Regular physical activity is known to release endorphins, which are natural mood lifters. Exercise can reduce stress, anxiety, and depression, making it an excellent way to combat burnout. Whether it’s going for a walk, jogging, swimming, practicing yoga, or participating in team sports, finding an activity that you enjoy can boost your mood and energy levels.
Proper rest and adequate sleep are crucial for recovering from burnout. Ensure you are getting enough sleep each night and take breaks throughout the day to rest and recharge. Incorporate activities into your routine that help you relax, whether it’s reading a book, taking a warm bath, or spending time in nature.
Overcoming burnout is a process, and it may take time and persistence. Be kind to yourself and allow yourself to prioritize self-care. If you find that your burnout is persisting despite your efforts, don’t hesitate to seek professional help again to reassess your situation and explore additional strategies for managing burnout.
What can Management do?
Management plays a critical role in preventing work burnout among their employees. They can create a healthier work environment and support their team members by implemeting some of the following options:
Listen to your team:
One of the most important things a manager can do is actively listen to their employees. Regularly check in with them, encourage open communication, and create a safe space for them to express their concerns and challenges. Understanding the specific issues that team members are facing allows managers to address potential sources of burnout and provide appropriate support.
Cultivate a positive work environment:
A positive work environment fosters employee well-being and reduces the likelihood of burnout. Managers can contribute to this by promoting a culture of appreciation, recognition, and camaraderie. Encouraging teamwork, celebrating successes, and showing gratitude for their team’s efforts can go a long way in boosting morale and job satisfaction.
Hit the brakes on overwork:
Managers should be vigilant about monitoring workloads and preventing excessive overtime or unrealistic deadlines. When employees consistently work long hours and have little time for rest and recovery, burnout becomes more likely. Distribute work evenly, and when necessary, bring in additional resources or adjust project timelines to ease pressure.

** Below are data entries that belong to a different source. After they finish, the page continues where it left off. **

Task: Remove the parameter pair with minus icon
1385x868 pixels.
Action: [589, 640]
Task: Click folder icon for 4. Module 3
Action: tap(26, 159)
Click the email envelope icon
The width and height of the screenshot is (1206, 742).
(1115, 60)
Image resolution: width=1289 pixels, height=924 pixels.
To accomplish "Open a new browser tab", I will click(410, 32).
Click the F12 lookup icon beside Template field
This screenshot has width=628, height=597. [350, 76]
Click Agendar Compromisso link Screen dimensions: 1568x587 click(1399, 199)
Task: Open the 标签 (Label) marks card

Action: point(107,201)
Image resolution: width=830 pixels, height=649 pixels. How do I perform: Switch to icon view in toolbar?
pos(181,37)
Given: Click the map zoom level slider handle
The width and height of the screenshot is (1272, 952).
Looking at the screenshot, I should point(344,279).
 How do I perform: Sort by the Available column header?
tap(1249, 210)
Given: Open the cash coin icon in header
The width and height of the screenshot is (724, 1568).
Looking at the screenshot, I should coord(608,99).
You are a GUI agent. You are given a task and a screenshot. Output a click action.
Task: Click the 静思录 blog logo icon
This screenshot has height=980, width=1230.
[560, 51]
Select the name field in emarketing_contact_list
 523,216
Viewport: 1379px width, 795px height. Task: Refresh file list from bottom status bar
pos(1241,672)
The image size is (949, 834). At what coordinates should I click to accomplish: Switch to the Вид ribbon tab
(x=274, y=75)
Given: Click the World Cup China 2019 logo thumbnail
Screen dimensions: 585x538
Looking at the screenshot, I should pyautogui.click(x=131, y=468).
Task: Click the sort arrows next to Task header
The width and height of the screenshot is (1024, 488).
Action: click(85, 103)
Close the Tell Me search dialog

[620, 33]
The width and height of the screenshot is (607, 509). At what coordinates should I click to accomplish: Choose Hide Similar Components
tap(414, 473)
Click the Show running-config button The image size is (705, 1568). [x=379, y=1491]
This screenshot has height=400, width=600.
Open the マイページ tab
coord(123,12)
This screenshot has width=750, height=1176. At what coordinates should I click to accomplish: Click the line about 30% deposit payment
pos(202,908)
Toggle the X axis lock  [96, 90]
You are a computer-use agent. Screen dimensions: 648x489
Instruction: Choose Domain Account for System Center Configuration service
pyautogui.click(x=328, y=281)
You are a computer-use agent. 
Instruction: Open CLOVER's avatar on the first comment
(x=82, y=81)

Make roles, goals, and expectations clear:
Unclear expectations and ambiguous roles can lead to stress and burnout. Managers should provide clear job descriptions, define specific goals, and set realistic expectations for their team members. Regularly communicate about performance, progress, and feedback to help employees stay on track and feel confident in their work.
Help restore work-life balance:
Encourage a healthy work-life balance for employees by promoting boundaries and respecting personal time. Managers can lead by example, by avoiding sending work-related emails or messages during non-working hours and encouraging their team members to do the same. Offering flexible work arrangements, such as remote work or flexible hours, can also help employees manage their personal commitments better.
Provide resources for stress management and well-being:
Offering resources and programs that support stress management and well-being can be highly beneficial. This includes workshops on stress reduction techniques, access to counseling services, or wellness programs focused on exercise, nutrition, and mental health. By investing in employee well-being, managers demonstrate that they prioritize their team’s health and happiness.
Management can create a more supportive and balanced work environment that reduces the risk of work burnout among their team members. A healthier and happier workforce not only improves individual well-being but also contributes to increased productivity and long-term success for the organization.